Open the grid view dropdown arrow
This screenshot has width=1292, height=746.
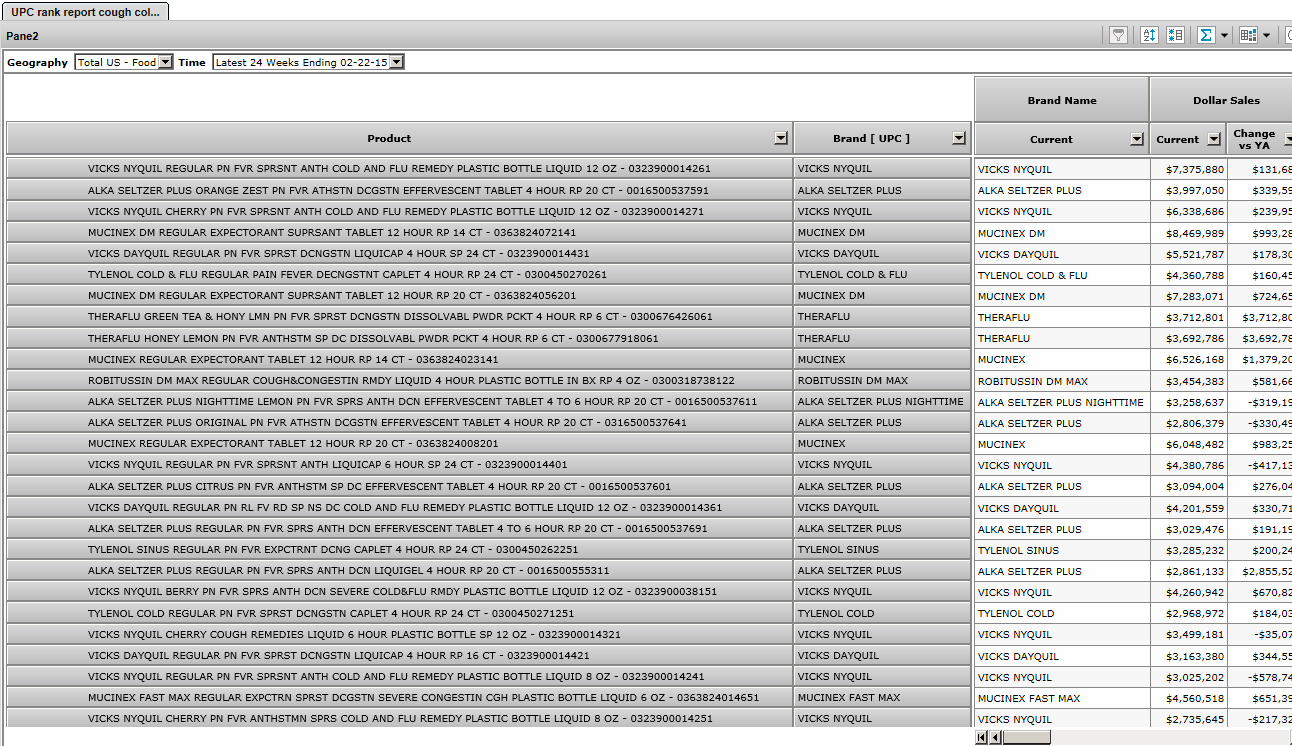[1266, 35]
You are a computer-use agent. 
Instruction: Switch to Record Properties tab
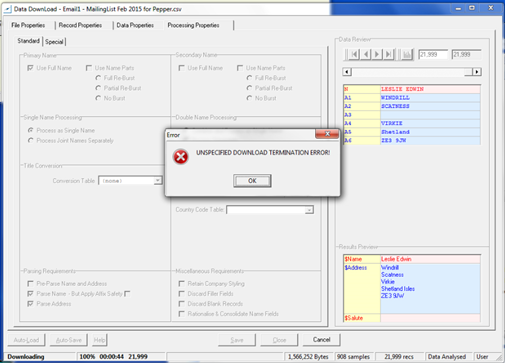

---

TASK REQUIREMENTS » Only the lines from the one holding "This screenshot has width=1292, height=746." through the end of the data are to be printed, exactly as they stand and with no pictures.

RESPONSE BELOW »
This screenshot has width=1292, height=746.
[1266, 35]
You are a computer-use agent. 
Instruction: Switch to Record Properties tab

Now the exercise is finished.